On May 17th, the Ministry of Science and ICT announced the final selection of 15 startups with high growth potential to become the next unicorns through the 2021 Global Information and Communication Technology Future Unicorn Promotion Project (ICT Growth Project), with “Unicorns” referring to startups with a total valuation of more than $1 billion USD (~1 trillion KRW).

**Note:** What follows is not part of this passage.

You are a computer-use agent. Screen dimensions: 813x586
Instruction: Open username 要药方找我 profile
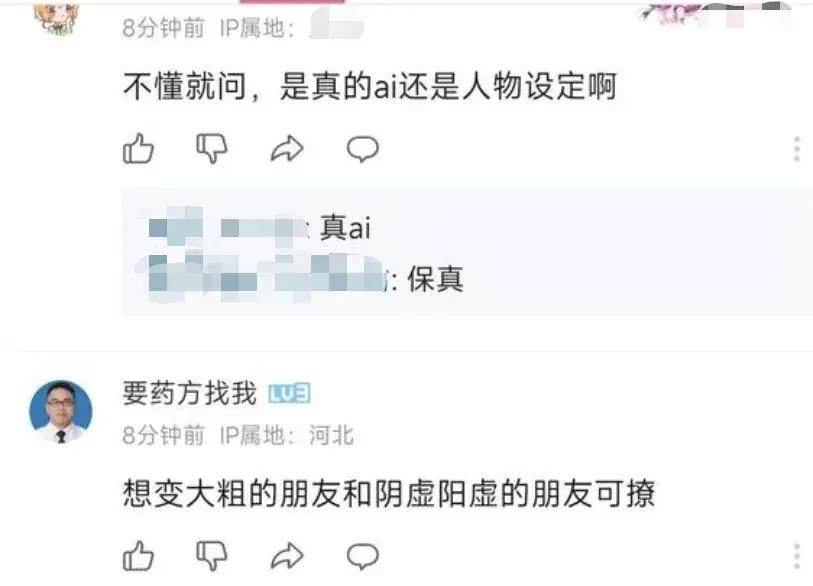pos(190,393)
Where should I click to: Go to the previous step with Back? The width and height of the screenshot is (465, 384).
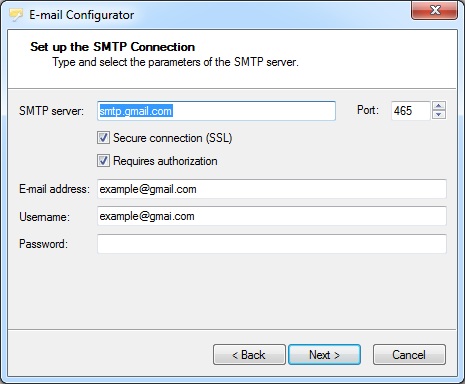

The initiative is a comprehensive support package started by the Ministry of Science and ICT last year for overseas expansion, funding the discovery of promising startups, and fostering 50 future unicorns by 2025. This proactive attempt comes afoot for creating another Sendbird-like case, as the world’s number one chat solutions company wrapped its successful $100 million Series C funding last month for a total of $1.05 billion valuation, making it one of only 12 current unicorns from Korea and the first from the B2B enterprise software space. 


The criterion for picking the ICT-based companies with strong growth potential was one of the following: 1) companies that have invested more than 2 billion KRW (~1.8 million USD) from domestic and foreign institutional investors in the last 3 years since the establishment of the corporation, or 2) companies whose sales have increased by an average of 10% or more per year in the last 3 years.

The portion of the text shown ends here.